The trouble is that a lot of players aren't horror gamers. They come to roleplay looking for empowerment and excitement, sometimes even for a chance to switch off their brains after a busy day at work, rather than a chance to challenge themselves with clue trails, explore their fears, and play around with the nihilistic perspective that bad things happen to good people and that sometimes no matter how good you are ... you will get hurt and die.
I've had some success with my players with darker tastes in luring them into liking survival horror games. One player figured out how to enjoy it on an intuitive level and another one understands the pleasure of it after I explained a few things to him.
In a survival horror, the players have a lot of freedom because it's easy (and often best) to contort the plot around where they go so you can't really screw up if you go to the wrong place. Oh, you chose to go to the hospital? That's okay. That's where the next plot point is. Oh, you rested? I'll throw a monster at you but you have no penalties. Oh, you didn't rest? Now your fatigued but you're closer to the end game. All options are equally right and equally wrong. In that, it can be quite freeing. If the Storyteller plays it with a deft hand, you skirt death many times but generally you'll make it through. The game is stacked in your favour -- but it will never look like it is. Just like in the videogames that defined the genre, you'll be on your last bullet when you get to your next clip, but you'll get that next clip just when you need it. Chew through your ammunition and you'll still fail as survival horrors punish incautious players, but if you're clever you may well make it through.
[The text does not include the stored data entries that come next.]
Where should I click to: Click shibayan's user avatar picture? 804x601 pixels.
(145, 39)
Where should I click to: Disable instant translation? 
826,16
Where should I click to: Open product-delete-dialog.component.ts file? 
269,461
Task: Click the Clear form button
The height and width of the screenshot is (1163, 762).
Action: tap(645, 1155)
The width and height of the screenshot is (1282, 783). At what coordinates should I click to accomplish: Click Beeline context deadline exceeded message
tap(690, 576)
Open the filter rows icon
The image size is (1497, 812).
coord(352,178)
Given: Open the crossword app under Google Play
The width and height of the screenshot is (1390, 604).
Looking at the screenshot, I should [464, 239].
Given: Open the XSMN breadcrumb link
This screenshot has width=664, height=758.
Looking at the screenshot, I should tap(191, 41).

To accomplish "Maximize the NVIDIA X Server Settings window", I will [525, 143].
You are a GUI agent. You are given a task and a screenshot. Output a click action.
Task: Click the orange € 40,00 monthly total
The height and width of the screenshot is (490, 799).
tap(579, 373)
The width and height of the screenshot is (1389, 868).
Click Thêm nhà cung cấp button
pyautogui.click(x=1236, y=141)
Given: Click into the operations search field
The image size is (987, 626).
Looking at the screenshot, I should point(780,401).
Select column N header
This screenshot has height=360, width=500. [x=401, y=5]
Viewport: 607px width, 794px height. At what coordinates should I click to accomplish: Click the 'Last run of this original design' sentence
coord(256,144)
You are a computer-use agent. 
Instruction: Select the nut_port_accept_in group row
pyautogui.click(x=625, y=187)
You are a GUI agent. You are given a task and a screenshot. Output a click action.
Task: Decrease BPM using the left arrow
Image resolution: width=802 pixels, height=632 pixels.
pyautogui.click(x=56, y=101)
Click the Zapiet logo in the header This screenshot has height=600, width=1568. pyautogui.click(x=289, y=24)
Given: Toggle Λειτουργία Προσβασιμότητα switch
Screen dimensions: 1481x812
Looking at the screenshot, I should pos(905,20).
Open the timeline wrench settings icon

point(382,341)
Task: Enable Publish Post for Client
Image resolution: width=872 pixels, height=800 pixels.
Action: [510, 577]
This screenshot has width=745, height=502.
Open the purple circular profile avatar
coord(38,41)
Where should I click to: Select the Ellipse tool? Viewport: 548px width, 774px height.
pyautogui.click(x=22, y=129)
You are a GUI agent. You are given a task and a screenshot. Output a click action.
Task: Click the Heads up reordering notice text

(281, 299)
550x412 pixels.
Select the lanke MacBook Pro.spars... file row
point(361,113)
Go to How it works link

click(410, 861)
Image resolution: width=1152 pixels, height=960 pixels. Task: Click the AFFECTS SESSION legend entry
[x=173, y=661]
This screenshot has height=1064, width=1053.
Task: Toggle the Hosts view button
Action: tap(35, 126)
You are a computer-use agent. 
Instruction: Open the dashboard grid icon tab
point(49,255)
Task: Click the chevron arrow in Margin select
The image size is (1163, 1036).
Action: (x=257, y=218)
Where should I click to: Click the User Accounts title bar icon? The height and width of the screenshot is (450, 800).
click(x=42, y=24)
Since that player's issues were based around a belief that he *should* know where to do or where to go and that he was somehow getting it all wrong, learning that the survival horror games flexed around him and that it was an experience to be enjoyed rather than a list of objectives to be won, he can relax into it a lot more and simply enjoy it. He's still no horror player, but it no longer frustrates him.
How do you deal with non-horror players? Or worse, players that don't like the dark and gritty at all? It's one thing to suggest going out and getting new players but its my experience that horror players are few and far between. What do you do to encourage them to enjoy it? How can you re-frame it?